■ **Input records**
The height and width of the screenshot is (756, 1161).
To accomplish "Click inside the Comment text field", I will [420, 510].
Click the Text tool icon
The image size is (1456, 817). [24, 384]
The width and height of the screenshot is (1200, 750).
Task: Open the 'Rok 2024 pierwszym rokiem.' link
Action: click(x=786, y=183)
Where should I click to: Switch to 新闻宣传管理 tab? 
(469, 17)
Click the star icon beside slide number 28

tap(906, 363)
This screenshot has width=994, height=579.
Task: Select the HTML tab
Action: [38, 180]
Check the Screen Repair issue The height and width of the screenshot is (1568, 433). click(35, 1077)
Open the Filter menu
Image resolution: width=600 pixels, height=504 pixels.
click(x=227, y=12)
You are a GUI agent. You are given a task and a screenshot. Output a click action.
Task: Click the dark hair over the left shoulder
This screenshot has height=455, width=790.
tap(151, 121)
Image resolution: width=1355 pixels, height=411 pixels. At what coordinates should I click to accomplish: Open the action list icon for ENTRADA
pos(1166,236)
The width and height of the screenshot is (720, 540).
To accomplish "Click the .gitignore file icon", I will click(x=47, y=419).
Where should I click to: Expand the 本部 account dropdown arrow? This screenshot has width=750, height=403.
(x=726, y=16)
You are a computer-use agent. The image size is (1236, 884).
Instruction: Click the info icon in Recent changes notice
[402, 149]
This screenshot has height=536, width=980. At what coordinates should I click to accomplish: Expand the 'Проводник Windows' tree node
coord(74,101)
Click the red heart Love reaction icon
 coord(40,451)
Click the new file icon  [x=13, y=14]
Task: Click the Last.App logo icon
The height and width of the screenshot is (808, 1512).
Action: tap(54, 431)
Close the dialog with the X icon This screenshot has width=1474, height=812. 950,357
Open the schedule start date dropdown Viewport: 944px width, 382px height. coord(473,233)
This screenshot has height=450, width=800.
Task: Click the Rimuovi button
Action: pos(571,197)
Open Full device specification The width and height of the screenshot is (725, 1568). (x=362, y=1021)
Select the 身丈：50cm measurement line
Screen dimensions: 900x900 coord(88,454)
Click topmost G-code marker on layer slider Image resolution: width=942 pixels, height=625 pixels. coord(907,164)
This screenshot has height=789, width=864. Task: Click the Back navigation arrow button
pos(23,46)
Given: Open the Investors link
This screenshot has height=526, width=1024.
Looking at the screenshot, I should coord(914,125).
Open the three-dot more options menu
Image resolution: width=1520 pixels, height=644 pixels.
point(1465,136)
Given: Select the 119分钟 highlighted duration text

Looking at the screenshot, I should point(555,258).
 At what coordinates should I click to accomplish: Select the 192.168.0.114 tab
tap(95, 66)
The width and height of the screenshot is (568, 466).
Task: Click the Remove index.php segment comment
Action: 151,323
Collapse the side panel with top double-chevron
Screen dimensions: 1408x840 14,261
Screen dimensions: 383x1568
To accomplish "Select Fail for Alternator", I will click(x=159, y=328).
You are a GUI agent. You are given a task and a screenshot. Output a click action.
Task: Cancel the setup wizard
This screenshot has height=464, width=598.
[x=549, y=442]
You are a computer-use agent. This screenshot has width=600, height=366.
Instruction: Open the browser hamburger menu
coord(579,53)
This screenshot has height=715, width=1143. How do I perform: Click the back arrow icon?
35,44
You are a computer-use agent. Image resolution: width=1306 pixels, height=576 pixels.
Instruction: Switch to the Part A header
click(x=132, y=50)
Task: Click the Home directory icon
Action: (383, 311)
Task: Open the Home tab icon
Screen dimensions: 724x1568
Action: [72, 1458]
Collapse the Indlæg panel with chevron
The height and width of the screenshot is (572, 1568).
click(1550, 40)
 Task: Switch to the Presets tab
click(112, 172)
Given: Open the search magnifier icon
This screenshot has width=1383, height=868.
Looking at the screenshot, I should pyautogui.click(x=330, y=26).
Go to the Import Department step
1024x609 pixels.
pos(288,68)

■ **Work order**
Give the data again, unchanged in every line.

■ **Problem solution**
The height and width of the screenshot is (756, 1161).
To accomplish "Click inside the Comment text field", I will [420, 510].
Click the Text tool icon
The image size is (1456, 817). [24, 384]
The width and height of the screenshot is (1200, 750).
Task: Open the 'Rok 2024 pierwszym rokiem.' link
Action: click(x=786, y=183)
Where should I click to: Switch to 新闻宣传管理 tab? 
(469, 17)
Click the star icon beside slide number 28

tap(906, 363)
This screenshot has width=994, height=579.
Task: Select the HTML tab
Action: [38, 180]
Check the Screen Repair issue The height and width of the screenshot is (1568, 433). click(35, 1077)
Open the Filter menu
Image resolution: width=600 pixels, height=504 pixels.
click(x=227, y=12)
You are a GUI agent. You are given a task and a screenshot. Output a click action.
Task: Click the dark hair over the left shoulder
This screenshot has height=455, width=790.
tap(151, 121)
Image resolution: width=1355 pixels, height=411 pixels. At what coordinates should I click to accomplish: Open the action list icon for ENTRADA
pos(1166,236)
The width and height of the screenshot is (720, 540).
To accomplish "Click the .gitignore file icon", I will click(x=47, y=419).
Where should I click to: Expand the 本部 account dropdown arrow? This screenshot has width=750, height=403.
(x=726, y=16)
You are a computer-use agent. The image size is (1236, 884).
Instruction: Click the info icon in Recent changes notice
[402, 149]
This screenshot has height=536, width=980. At what coordinates should I click to accomplish: Expand the 'Проводник Windows' tree node
coord(74,101)
Click the red heart Love reaction icon
 coord(40,451)
Click the new file icon  [x=13, y=14]
Task: Click the Last.App logo icon
The height and width of the screenshot is (808, 1512).
Action: tap(54, 431)
Close the dialog with the X icon This screenshot has width=1474, height=812. 950,357
Open the schedule start date dropdown Viewport: 944px width, 382px height. coord(473,233)
This screenshot has height=450, width=800.
Task: Click the Rimuovi button
Action: pos(571,197)
Open Full device specification The width and height of the screenshot is (725, 1568). (x=362, y=1021)
Select the 身丈：50cm measurement line
Screen dimensions: 900x900 coord(88,454)
Click topmost G-code marker on layer slider Image resolution: width=942 pixels, height=625 pixels. coord(907,164)
This screenshot has height=789, width=864. Task: Click the Back navigation arrow button
pos(23,46)
Given: Open the Investors link
This screenshot has height=526, width=1024.
Looking at the screenshot, I should coord(914,125).
Open the three-dot more options menu
Image resolution: width=1520 pixels, height=644 pixels.
point(1465,136)
Given: Select the 119分钟 highlighted duration text

Looking at the screenshot, I should point(555,258).
 At what coordinates should I click to accomplish: Select the 192.168.0.114 tab
tap(95, 66)
The width and height of the screenshot is (568, 466).
Task: Click the Remove index.php segment comment
Action: 151,323
Collapse the side panel with top double-chevron
Screen dimensions: 1408x840 14,261
Screen dimensions: 383x1568
To accomplish "Select Fail for Alternator", I will click(x=159, y=328).
You are a GUI agent. You are given a task and a screenshot. Output a click action.
Task: Cancel the setup wizard
This screenshot has height=464, width=598.
[x=549, y=442]
You are a computer-use agent. This screenshot has width=600, height=366.
Instruction: Open the browser hamburger menu
coord(579,53)
This screenshot has height=715, width=1143. How do I perform: Click the back arrow icon?
35,44
You are a computer-use agent. Image resolution: width=1306 pixels, height=576 pixels.
Instruction: Switch to the Part A header
click(x=132, y=50)
Task: Click the Home directory icon
Action: (383, 311)
Task: Open the Home tab icon
Screen dimensions: 724x1568
Action: [72, 1458]
Collapse the Indlæg panel with chevron
The height and width of the screenshot is (572, 1568).
click(1550, 40)
 Task: Switch to the Presets tab
click(112, 172)
Given: Open the search magnifier icon
This screenshot has width=1383, height=868.
Looking at the screenshot, I should pyautogui.click(x=330, y=26).
Go to the Import Department step
1024x609 pixels.
pos(288,68)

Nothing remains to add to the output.